Assessment task will be summative, graded on 1-7 scale.

This is an assignment for the purposes of an extension.

Relates to learning outcomes
2, 3 and 4.

Weight: 40
Individual/Group: Individual
Due (indicative):
Portfolio entires due weeks 7, 8, 9 & 10.
Related Unit learning outcomes: 2, 3, 4

Assessment: Examination

This online assessment piece will consist of multiple choice, short answer and long answer questions. It is aimed to ensure that you have a coherent knowledge of the essential elements of computational genomics which are required in both laboratory and clinical settings.

 

Relates to learning outcomes
1.

Weight: 20
Individual/Group: Individual
Due (indicative): Central Examination Period
Related Unit learning outcomes: 1

Academic Integrity

Students are expected to engage in learning and assessment at QUT with honesty, transparency and fairness. Maintaining academic integrity means upholding these principles and demonstrating valuable professional capabilities based on ethical foundations.
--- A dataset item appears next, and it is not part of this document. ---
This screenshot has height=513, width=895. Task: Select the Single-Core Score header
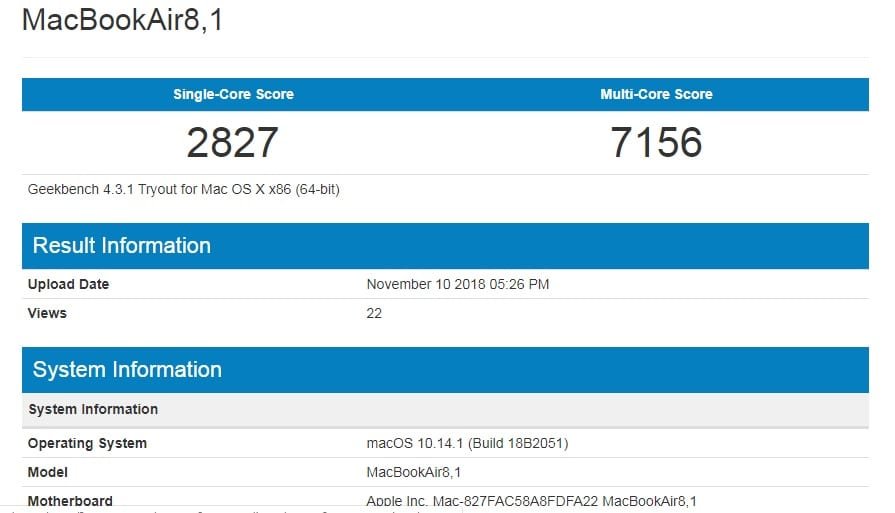point(233,94)
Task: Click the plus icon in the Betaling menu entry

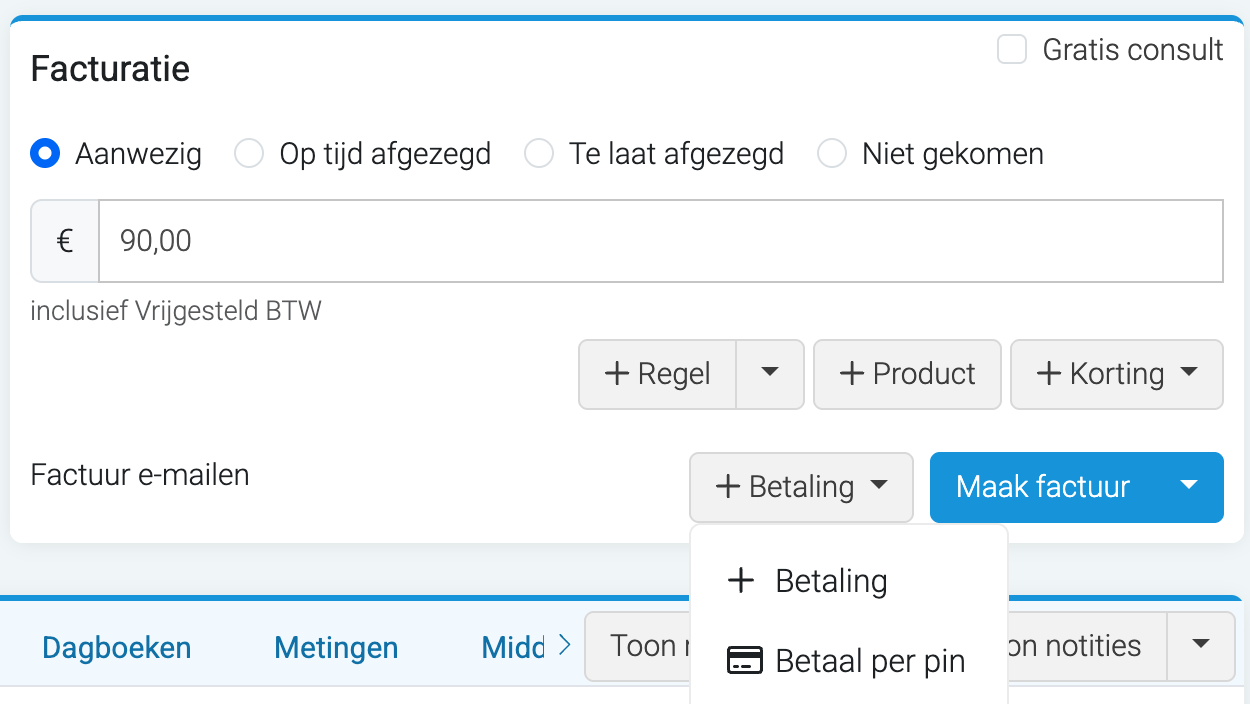Action: pos(741,581)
Failure to maintain academic integrity can take many forms. It includes cheating in examinations, plagiarism, self-plagiarism, collusion, and submitting an assessment item completed by another person (e.g. contract cheating). It can also include providing your assessment to another entity, such as to a person or website.
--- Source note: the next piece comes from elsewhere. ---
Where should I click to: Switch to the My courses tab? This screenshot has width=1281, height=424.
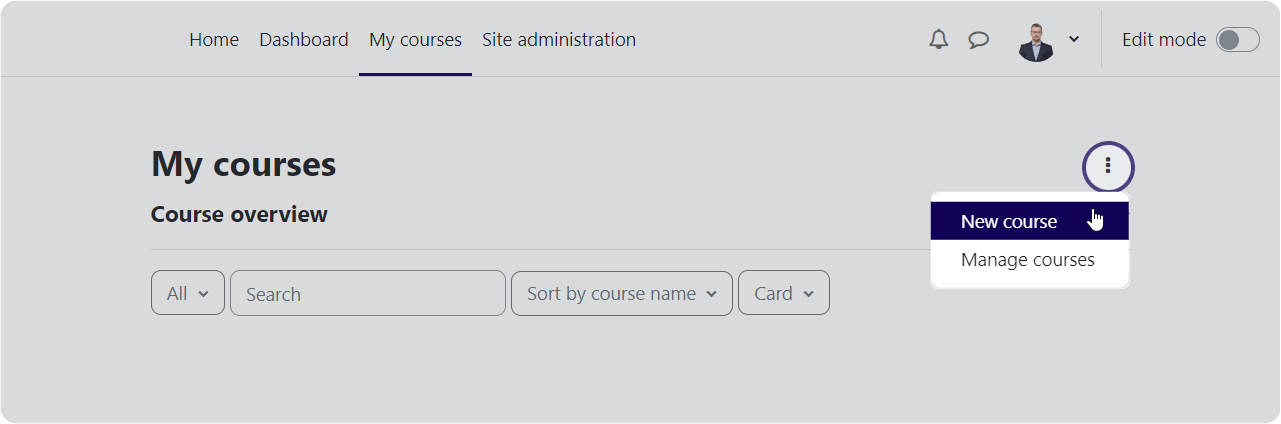415,40
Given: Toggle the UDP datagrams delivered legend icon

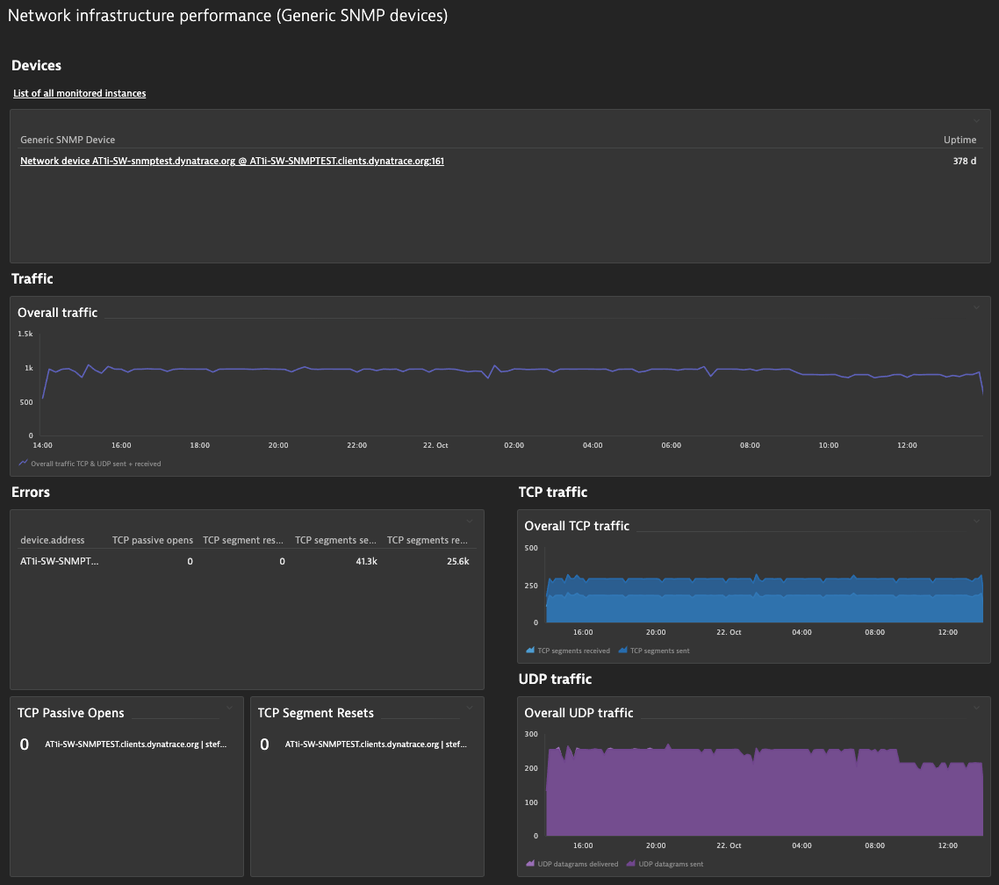Looking at the screenshot, I should click(530, 864).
You are encouraged to make use of QUT’s learning support services, resources and tools to assure the academic integrity of your assessment. This includes the use of text matching software that may be available to assist with self-assessing your academic integrity as part of the assessment submission process.

Further details of QUT’s approach to academic integrity are outlined in the Academic integrity policy and the Student Code of Conduct. Breaching QUT’s Academic integrity policy is regarded as student misconduct and can lead to the imposition of penalties ranging from a grade reduction to exclusion from QUT.

Resources

In addition to online lecture notes, a selection of online textbooks, journal articles, and internet resources will be made available each week through the QUT Library.

Risk Assessment Statement

There are no out of the ordinary risks associated with this unit.